Michael Cuda, the Charging Party, alleged that his employer, D.R. Horton, was misclassifying its superintendents (including himself) as exempt from the provisions of the Fair Labor Standards Act (FLSA). His counsel sought to have the matter certified as a nationwide class action. D.R. Horton countered that the Mutual Arbitration Agreement (MAA) – which was executed by all employees as a condition of employment – solely permitted disputes to be resolved via individual arbitration – thus prompting Mr. Cuda to file an unfair labor practice charge.
At issue in this case were the MAA’s requirements that (i) all employment-related disputes will be determined by a final and binding arbitration and (ii) the arbitrator “may hear only Employee’s individual claims,” “will not have the authority to consolidate the claims of other employees,” and “does not have authority to fashion a proceeding as a class or collective action or to award relief to a group or class of employees in one arbitration proceeding.” 
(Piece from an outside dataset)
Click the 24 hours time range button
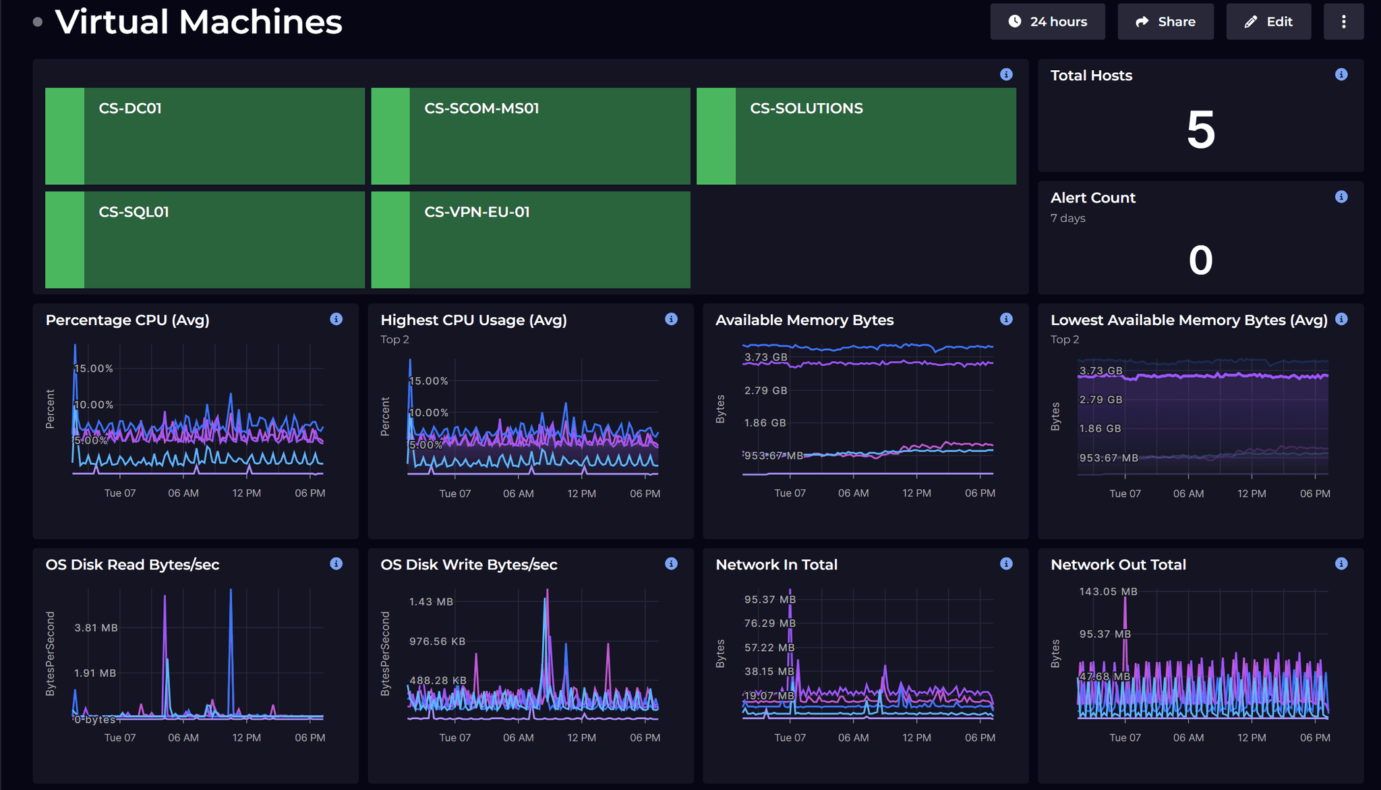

In concluding that the MAA expressly restricts protected activity, the NLRB reasoned:
The MAA requires employees, as a condition of their employment, to refrain from bringing  collective or class claims in any forum: in court, because the MAA waives their right to a judicial forum; in arbitration, because the MAA provides that the arbitrator cannot consolidate claims or award collective relief. The MAA thus clearly and expressly bars employees from exercising substantive rights that have long been held protected by Section 7 of the NLRA.
As such, D.R. Horton was instructed to rescind the MAA or revise it to clarify that employees do not have to waive their right to pursue a class or collective action.
The NLRB further held that the recent United States Supreme Court ruling in AT&T Mobility v.  Concepcion, 131 S. Ct. 1740 (2011) did not require a different result because that matter was a consumer class action that involved a conflict between the Federal Arbitration Act and state law (thereby implicating the Supremacy Clause), whereas the instant case addressed two conflicting federal statutes.
In sum, the NLRB has made clear its position that class action waivers do not belong in the workplace, and requiring such a waiver as a condition of employment is an unfair labor practice. The decision, which applies both to union and non-union workforces, will most assuredly be appealed to a federal court of appeal.